| EXERCISE |
A line below contains "Task: Click green", and a later one contains "The image size is (1365, 600).". Repeat both, with every line between them, exactly.

***** SUPPLIED INFORMATION

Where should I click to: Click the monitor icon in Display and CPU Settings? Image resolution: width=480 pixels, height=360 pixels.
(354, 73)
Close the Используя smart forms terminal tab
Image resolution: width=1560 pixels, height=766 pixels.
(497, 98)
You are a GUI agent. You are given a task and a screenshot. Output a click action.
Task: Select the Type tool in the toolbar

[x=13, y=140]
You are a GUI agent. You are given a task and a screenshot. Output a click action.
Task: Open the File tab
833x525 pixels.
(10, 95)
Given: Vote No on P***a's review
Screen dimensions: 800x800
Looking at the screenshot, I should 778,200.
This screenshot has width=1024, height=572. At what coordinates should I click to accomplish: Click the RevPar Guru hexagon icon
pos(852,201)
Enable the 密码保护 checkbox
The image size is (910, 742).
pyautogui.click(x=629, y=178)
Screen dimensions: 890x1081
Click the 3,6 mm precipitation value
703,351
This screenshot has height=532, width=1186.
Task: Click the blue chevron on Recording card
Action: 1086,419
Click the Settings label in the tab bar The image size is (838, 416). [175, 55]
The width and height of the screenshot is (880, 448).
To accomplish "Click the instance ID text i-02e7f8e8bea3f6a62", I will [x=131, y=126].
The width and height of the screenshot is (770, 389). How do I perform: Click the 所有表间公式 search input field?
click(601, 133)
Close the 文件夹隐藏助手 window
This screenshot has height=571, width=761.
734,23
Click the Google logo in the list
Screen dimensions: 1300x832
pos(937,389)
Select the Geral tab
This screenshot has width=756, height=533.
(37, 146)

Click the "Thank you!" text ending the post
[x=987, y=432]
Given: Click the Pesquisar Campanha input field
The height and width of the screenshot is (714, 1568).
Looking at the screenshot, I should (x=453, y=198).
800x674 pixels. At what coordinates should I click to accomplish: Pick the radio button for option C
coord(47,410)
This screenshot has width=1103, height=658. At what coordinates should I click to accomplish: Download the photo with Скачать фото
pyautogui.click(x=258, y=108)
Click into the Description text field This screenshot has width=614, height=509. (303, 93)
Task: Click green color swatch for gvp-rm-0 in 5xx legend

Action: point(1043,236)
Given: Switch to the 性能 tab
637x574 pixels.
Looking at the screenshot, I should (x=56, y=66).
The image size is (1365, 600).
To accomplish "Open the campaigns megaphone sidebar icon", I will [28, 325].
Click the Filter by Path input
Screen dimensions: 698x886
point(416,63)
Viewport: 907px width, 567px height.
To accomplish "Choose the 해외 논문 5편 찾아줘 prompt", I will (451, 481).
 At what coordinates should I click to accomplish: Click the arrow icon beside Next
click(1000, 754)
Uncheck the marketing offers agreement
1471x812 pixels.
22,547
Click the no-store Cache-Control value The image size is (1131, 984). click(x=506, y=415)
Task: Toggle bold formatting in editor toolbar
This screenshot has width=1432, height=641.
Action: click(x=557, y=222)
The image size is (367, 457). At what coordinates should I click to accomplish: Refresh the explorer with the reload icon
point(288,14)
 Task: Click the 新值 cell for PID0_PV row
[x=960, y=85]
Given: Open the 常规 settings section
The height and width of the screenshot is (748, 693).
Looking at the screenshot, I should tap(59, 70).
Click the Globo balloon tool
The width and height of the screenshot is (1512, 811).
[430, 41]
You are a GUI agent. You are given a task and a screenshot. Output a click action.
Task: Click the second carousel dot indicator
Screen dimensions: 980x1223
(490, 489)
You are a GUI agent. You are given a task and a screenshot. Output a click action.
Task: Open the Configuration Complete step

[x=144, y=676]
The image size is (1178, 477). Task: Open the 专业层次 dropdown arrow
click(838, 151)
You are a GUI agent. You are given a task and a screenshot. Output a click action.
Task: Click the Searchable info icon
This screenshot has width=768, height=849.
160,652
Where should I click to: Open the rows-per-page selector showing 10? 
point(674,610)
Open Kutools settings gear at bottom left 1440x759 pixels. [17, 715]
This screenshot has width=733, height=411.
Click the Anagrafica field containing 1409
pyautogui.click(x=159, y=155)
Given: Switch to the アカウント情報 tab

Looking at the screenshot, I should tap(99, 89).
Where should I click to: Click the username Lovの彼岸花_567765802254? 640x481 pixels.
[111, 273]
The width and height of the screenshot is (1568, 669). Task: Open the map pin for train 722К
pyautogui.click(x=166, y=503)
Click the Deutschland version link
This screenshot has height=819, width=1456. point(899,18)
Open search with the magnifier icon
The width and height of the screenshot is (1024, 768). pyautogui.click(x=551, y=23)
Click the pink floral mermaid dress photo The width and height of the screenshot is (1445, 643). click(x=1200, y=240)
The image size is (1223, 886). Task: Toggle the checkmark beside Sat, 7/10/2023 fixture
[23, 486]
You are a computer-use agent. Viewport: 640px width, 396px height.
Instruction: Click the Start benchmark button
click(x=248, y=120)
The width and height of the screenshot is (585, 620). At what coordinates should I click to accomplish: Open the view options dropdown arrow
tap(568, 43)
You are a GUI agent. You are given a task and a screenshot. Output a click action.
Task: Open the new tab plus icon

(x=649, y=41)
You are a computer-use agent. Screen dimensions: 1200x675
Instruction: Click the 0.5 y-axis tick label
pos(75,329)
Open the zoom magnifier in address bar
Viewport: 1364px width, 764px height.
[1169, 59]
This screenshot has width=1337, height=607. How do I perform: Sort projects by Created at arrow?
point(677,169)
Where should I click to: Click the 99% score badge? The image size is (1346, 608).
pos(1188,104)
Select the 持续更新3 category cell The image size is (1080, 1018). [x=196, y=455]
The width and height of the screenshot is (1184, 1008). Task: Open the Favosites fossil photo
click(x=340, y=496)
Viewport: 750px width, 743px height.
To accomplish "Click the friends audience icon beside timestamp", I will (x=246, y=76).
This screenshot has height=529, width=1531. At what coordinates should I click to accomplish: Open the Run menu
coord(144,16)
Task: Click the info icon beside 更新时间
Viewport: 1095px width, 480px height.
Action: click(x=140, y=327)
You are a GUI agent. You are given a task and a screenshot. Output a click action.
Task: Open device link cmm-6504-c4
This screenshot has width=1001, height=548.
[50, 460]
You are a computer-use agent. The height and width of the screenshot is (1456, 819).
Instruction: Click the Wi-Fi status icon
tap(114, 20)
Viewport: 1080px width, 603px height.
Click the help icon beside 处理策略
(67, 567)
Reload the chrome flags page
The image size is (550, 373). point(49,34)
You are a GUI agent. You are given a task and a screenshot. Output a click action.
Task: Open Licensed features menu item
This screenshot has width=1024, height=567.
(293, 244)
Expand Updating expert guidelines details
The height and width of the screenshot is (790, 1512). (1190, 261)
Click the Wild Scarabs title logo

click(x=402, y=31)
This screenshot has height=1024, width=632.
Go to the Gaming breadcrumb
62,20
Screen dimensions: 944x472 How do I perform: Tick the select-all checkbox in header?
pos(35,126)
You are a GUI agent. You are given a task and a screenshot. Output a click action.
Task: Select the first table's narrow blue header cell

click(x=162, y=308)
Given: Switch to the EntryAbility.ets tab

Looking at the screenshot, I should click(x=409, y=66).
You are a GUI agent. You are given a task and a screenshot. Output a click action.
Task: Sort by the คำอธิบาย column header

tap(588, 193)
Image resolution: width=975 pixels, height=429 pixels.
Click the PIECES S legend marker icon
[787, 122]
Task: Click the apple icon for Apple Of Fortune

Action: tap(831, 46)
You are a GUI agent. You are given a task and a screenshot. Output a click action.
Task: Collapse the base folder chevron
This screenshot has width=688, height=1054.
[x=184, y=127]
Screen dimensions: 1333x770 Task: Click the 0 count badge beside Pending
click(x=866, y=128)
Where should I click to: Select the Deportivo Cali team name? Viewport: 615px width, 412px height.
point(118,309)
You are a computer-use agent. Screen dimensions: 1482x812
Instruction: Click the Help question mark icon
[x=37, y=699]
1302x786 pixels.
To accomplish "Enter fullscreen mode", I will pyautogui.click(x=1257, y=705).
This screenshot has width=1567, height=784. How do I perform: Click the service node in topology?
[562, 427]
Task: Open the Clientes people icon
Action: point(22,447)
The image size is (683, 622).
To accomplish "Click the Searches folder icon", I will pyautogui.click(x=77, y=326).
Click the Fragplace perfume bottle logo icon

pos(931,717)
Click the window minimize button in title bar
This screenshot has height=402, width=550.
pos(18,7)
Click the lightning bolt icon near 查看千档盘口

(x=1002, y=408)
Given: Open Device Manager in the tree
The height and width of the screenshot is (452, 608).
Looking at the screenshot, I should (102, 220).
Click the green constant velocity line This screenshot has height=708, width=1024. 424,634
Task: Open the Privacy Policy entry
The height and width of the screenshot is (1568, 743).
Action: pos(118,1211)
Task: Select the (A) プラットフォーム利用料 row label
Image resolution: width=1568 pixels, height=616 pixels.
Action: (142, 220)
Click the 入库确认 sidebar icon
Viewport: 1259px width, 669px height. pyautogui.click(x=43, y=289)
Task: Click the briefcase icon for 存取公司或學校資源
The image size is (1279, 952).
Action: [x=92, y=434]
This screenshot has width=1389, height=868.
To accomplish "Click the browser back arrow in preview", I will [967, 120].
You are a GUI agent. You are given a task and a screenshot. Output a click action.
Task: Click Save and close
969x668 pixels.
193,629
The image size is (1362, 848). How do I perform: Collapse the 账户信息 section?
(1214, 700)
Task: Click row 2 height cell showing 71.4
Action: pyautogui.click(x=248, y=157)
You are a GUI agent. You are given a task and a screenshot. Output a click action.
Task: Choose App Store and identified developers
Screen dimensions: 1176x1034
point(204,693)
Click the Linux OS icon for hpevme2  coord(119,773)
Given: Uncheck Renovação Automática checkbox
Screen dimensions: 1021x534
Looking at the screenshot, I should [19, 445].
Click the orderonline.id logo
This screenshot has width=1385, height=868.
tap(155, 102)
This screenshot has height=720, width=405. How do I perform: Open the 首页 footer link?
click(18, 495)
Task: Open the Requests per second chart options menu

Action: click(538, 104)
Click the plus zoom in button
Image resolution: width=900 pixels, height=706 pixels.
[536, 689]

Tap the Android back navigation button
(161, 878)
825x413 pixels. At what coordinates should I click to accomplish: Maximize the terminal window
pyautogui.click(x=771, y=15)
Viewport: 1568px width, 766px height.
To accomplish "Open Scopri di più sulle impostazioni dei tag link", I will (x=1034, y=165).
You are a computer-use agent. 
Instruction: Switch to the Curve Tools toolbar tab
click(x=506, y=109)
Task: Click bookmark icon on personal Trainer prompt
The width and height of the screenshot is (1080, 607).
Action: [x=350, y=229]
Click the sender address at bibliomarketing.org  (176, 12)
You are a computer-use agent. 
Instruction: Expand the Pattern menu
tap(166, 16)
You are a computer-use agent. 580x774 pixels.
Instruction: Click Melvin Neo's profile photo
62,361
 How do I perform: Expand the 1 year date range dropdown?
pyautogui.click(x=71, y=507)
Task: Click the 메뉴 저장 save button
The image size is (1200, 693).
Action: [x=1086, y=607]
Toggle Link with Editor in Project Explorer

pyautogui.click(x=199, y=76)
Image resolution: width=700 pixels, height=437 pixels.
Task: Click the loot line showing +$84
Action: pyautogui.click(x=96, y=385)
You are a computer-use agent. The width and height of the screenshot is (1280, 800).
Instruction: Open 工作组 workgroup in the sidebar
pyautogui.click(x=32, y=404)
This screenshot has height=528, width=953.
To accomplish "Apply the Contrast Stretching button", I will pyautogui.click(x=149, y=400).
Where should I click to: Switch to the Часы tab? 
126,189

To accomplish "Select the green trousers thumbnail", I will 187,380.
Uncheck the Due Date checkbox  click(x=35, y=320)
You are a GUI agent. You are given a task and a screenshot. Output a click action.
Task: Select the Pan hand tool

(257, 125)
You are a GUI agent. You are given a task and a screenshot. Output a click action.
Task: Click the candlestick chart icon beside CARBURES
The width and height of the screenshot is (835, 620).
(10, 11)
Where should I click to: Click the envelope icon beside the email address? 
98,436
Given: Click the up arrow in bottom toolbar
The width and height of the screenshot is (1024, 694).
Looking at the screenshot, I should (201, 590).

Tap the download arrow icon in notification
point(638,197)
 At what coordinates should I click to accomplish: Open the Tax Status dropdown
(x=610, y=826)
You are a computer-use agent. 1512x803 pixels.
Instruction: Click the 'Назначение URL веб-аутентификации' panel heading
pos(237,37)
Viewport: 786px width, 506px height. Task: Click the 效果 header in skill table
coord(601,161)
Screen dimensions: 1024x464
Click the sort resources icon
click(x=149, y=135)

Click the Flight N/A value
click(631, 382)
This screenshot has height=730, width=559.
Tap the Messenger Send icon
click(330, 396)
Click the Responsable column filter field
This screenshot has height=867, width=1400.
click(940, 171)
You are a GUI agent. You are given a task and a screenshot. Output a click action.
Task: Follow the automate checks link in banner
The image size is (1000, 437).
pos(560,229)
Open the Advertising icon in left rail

**********

| YOUR SOLUTION |
Task: Click green color swatch for gvp-rm-0 in 5xx legend

Action: point(1043,236)
Given: Switch to the 性能 tab
637x574 pixels.
Looking at the screenshot, I should (x=56, y=66).
The image size is (1365, 600).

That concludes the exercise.